Die Handlung ist an den Haaren herbeigezogen

Purity denkt auch liberal, ernährt sich ebenfalls vegan und will die Welt auch verbessern. Deshalb verkauft sie Menschen, die keine Ahnung haben, am Telefon sauberen Strom und Steuervorteile, obwohl beide Versprechungen faustdicke Lügen darstellen, was die intelligente, gerissene, nach außen hin aber schüchtern und unerfahren wirkende Purity ganz genau weiß. Im Gegensatz zu all den glücklichen Menschen, von denen sie umgeben ist, hat Purity drei Probleme: Sie hat kein Geld, sie mag ihre Mutter nicht, und sie weiß nicht, wer ihr Vater war. Geld hat sie deshalb keins, weil sie sich mit 140.000 Dollar verschuldet hat, um die Universität zu bezahlen. Ihre Mutter, eine streitsüchtige, hypochondrische und von tausend Ängsten geplagte Öko-Schrulle, mag sie nicht, weil diese eine armselige, eremitenhafte Existenz in einer Hütte ohne Heizung führt und ihre Tochter über ihre Vergangenheit systematisch belügt. Und von ihrem Vater weiß sie nur, daß der ein gewalttätiger Charakter war, der Puritys Mutter Anabel das Leben zur Hölle gemacht hat. 

In diese Malaise platzen zwei Dinge, die Puritys Leben auf den Kopf stellen werden: erstens der coole, intelligente und witzige Jason, ein junger Mathematiker, den Purity etwas klischeehaft beim Kaffeetrinken kennenlernt; und zweitens die deutsche Annagret, die Purity ein Praktikum bei dem mysteriösen, in Bolivien beheimateten Sunlight Project anbietet. Das Sunlight Project ist Franzens Version von Wikileaks: eine von Hackern betriebene Online-Plattform, auf der Geheimnisse von Konzernen, Regierungen und dem Militär ins Internet gestellt werden. Scheinbar gegründet, um Fortschritt, Offenheit und Transparenz zu fördern, ist Sunlight in Wirklichkeit nur dazu da, seinen Gründer, den charismatischen und weltberühmten Andreas Wolf, seines Zeichens Ex-DDR und Ex-Dissident, stets mit frischen Frauen zu versorgen.

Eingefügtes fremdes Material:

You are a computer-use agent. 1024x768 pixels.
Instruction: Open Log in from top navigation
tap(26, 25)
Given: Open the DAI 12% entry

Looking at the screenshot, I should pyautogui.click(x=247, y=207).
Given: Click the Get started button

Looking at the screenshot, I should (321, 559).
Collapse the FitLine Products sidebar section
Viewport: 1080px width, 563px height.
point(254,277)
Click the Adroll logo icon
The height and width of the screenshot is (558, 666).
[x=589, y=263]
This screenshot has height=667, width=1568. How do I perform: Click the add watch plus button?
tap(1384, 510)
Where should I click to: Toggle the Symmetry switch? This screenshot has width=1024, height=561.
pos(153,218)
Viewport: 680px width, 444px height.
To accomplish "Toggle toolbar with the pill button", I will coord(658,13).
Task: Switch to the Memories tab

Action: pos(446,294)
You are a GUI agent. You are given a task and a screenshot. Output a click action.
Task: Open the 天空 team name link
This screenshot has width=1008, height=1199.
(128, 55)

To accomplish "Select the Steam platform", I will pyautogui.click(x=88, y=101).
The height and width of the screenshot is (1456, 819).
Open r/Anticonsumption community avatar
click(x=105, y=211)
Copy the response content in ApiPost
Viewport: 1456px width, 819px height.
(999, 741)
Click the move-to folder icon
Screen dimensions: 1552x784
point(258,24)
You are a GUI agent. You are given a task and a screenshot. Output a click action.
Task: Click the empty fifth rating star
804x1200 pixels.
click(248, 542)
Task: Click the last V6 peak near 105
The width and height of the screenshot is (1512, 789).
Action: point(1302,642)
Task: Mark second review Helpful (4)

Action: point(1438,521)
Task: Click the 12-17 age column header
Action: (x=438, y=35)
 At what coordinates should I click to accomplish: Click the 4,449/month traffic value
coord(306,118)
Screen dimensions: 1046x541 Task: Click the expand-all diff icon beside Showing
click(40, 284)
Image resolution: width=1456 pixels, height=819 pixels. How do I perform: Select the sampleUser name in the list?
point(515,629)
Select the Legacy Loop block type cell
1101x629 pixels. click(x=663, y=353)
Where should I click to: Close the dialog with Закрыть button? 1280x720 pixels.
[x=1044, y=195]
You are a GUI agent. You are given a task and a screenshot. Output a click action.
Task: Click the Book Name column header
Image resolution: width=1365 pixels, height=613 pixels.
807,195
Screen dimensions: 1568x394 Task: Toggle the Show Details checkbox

Purity („Pip“) fährt nach Bolivien, um Geld zu verdienen und mit Hilfe der Sunlight-Hacker Hinweise auf ihren Vater zu finden. In der bolivianischen Pampa trifft sie auf einen Harem von fünfzig jungen Frauen, die nacheinander durch das Bett des Oberhackers zirkulieren. Als die Reihe an Pip ist, verweigert sie sich. Rachsüchtig und tief beleidigt schickt Andreas Wolf Pip daraufhin nach Denver zu einem gewissen Tom Aberant, der im Internet eine Enthüllungszeitung betreibt, die Politskandale aufdeckt.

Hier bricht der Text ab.